Had to call me out on that huh...well fixt:



Ramnares P.E. said:


> Not to make *Let me continue to make* light of a heinous issue:
> 
> http://nypost.com/2015/08/19/ill-timed-subway-game-lets-kids-play-with-jared-fogles-pants/


----------



## NJmike PE (Aug 20, 2015)




----------



## matt267 PE (Aug 20, 2015)

^ looks like a cover Ram would have wrote.


----------



## Ramnares P.E. (Aug 20, 2015)

More of a fan of this one personally...


----------



## matt267 PE (Aug 20, 2015)

^ and that one looks like one from Mike.


----------



## Ramnares P.E. (Aug 20, 2015)

I get no credit around here :/


----------



## Supe (Aug 20, 2015)

What's wrong with two cops being patriotic? Especially being patriotic with the one on the right.


----------



## Ship Wreck PE (Aug 20, 2015)

They should pat them down for weapons??


----------



## matt267 PE (Aug 20, 2015)




----------



## SNAPE/SMOTT PE (Aug 20, 2015)

Speaking of sex related news...how about the Ashley Madison/Duggar news.


----------



## Ken PE 3.1 (Aug 21, 2015)

SNAPE/SMOTT PE said:


> Speaking of sex related news...how about the Ashley Madison/Duggar news.


I can't say that I am shocked.


----------



## Ramnares P.E. (Aug 21, 2015)

SNAPE/SMOTT PE said:


> Speaking of sex related news...how about the Ashley Madison/Duggar news.




Sitting here eating popcorn enjoying the massive hypocrisy. Throw in Bristol Palin and it's reality entertainment at its best.


----------



## NJmike PE (Aug 21, 2015)




----------



## SNAPE/SMOTT PE (Aug 21, 2015)

Ramnares P.E. said:


> SNAPE/SMOTT PE said:
> 
> 
> > Speaking of sex related news...how about the Ashley Madison/Duggar news.
> ...


+1


----------



## Ramnares P.E. (Aug 21, 2015)

NJmike PE said:


>




Looks like jesus is point straight to you there Mike. Probably wrong on the hindu part but he's got you nailed (no pun intended) on the second part.


----------



## SNAPE/SMOTT PE (Aug 21, 2015)

Ken 3.0 said:


> SNAPE/SMOTT PE said:
> 
> 
> > Speaking of sex related news...how about the Ashley Madison/Duggar news.
> ...


I'm definitely not...living in the most religious and conservative part of the country has taught me just how hypocritical people can be. Like an ex-coworker who wanted to start a relationship with me, but he was married, and had a couple other girlfriends already. Yet he went to church every Sunday and got heated over another guy who changed his last name after he was married to the hyphenated her-his format....because according to the bible that is wrong. Uhhhh, what about those Ten Commandments there buddy!


----------



## NJmike PE (Aug 21, 2015)




----------



## Ramnares P.E. (Aug 21, 2015)

Good to see you back in form Mike. Thought you were going soft on us.
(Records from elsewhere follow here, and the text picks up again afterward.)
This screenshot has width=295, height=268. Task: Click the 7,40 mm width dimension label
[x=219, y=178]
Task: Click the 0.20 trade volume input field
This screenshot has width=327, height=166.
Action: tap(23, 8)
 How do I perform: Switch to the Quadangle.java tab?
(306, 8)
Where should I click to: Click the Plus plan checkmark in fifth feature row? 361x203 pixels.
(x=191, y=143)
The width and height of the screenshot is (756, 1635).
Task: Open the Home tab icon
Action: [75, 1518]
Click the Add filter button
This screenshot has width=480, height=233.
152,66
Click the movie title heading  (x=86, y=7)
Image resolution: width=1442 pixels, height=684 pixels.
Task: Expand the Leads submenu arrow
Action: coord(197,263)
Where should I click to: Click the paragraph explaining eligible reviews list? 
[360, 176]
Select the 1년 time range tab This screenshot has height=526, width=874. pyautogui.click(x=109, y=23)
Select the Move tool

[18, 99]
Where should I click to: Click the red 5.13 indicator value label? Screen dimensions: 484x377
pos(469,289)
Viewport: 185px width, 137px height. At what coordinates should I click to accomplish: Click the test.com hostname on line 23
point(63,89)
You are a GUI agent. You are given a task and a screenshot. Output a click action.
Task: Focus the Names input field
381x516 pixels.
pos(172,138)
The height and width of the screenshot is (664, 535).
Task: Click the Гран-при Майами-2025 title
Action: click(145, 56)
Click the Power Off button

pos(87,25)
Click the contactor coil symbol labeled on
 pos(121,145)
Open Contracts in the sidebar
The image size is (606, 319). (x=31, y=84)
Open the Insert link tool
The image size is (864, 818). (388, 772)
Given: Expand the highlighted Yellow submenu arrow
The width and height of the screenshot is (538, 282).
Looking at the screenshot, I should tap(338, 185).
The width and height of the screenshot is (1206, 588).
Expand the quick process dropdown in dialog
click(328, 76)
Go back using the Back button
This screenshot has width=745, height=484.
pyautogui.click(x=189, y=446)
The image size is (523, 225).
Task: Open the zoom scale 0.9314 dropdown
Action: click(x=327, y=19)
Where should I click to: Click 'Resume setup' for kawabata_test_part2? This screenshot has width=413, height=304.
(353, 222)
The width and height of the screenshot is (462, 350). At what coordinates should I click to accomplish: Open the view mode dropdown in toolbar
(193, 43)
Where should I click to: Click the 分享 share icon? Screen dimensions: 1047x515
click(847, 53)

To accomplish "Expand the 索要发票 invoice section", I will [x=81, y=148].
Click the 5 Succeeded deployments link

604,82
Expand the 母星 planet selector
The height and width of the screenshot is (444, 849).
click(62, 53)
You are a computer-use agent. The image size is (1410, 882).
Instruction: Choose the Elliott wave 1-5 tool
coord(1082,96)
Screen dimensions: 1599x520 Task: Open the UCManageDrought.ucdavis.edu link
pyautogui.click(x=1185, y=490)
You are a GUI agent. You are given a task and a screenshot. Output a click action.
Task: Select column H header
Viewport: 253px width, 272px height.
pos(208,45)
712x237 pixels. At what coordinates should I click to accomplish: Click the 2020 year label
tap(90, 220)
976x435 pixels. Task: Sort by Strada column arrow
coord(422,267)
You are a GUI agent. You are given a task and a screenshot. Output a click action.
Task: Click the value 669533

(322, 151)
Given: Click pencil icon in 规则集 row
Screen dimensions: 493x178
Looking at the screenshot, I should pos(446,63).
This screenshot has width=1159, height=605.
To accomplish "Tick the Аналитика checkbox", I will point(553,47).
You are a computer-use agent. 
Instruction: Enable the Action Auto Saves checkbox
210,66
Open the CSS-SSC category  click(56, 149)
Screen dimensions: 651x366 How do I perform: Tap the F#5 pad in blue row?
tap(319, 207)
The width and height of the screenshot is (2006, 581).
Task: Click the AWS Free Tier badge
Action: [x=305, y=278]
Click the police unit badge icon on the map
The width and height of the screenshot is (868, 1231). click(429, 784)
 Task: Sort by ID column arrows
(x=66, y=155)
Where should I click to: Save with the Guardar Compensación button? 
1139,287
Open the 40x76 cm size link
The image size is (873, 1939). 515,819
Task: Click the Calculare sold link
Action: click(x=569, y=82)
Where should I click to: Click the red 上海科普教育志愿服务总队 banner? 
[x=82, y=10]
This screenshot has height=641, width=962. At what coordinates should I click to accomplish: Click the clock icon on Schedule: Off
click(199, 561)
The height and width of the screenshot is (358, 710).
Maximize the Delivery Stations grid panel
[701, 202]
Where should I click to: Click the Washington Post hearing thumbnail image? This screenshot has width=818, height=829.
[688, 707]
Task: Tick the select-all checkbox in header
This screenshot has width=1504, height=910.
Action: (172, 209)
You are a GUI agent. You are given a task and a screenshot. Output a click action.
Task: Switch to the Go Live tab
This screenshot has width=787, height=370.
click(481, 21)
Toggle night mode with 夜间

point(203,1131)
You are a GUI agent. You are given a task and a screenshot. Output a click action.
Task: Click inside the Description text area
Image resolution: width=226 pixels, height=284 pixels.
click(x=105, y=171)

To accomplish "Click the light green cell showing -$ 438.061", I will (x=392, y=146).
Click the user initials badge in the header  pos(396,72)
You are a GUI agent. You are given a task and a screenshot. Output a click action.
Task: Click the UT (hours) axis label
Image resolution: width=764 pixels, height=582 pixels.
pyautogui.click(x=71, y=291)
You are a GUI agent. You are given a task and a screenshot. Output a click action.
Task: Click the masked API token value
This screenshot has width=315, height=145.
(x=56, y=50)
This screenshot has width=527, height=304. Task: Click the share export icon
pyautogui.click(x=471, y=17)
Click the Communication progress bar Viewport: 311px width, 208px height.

With this thread going into religious territory I might steer clear. Where's goodall? This is right up his alley.


----------



## NJmike PE (Aug 21, 2015)

with vacation last week and work generally getting busy I've been slacking around here. fear not, I'm still here though


----------



## Ramnares P.E. (Aug 21, 2015)

You can free up some spam time by not doing Matt's homework


----------



## NJmike PE (Aug 21, 2015)

yeah, he's on his own with those. I passed the exam. I don't need a 2nd PE license


----------



## Ken PE 3.1 (Aug 21, 2015)

This isn't going religious Ram, it is just pointing out people's hypocrisy. And people are good at that.

I have learned over the years to be sceptical of anyone who boasts about something. They are usually compensating for something.


----------



## Ramnares P.E. (Aug 21, 2015)

I know Ken, it's just that any mention of religion, EB and elsewhere, as with politics, usually results in some animated back and forth. Guess the adage about staying away from religion and politics applies everywhere.


----------



## matt267 PE (Aug 21, 2015)

Ramnares P.E. said:


> I know Ken, it's just that any mention of religion, EB and elsewhere, as with politics, usually results in some animated back and forth. Guess the adage about staying away from religion and politics applies everywhere.


What are you afraid of Ram? Being proven wrong?

oking:


----------



## Ramnares P.E. (Aug 21, 2015)

I'm borderline atheistic. If you have a photo with God then by all means go ahead.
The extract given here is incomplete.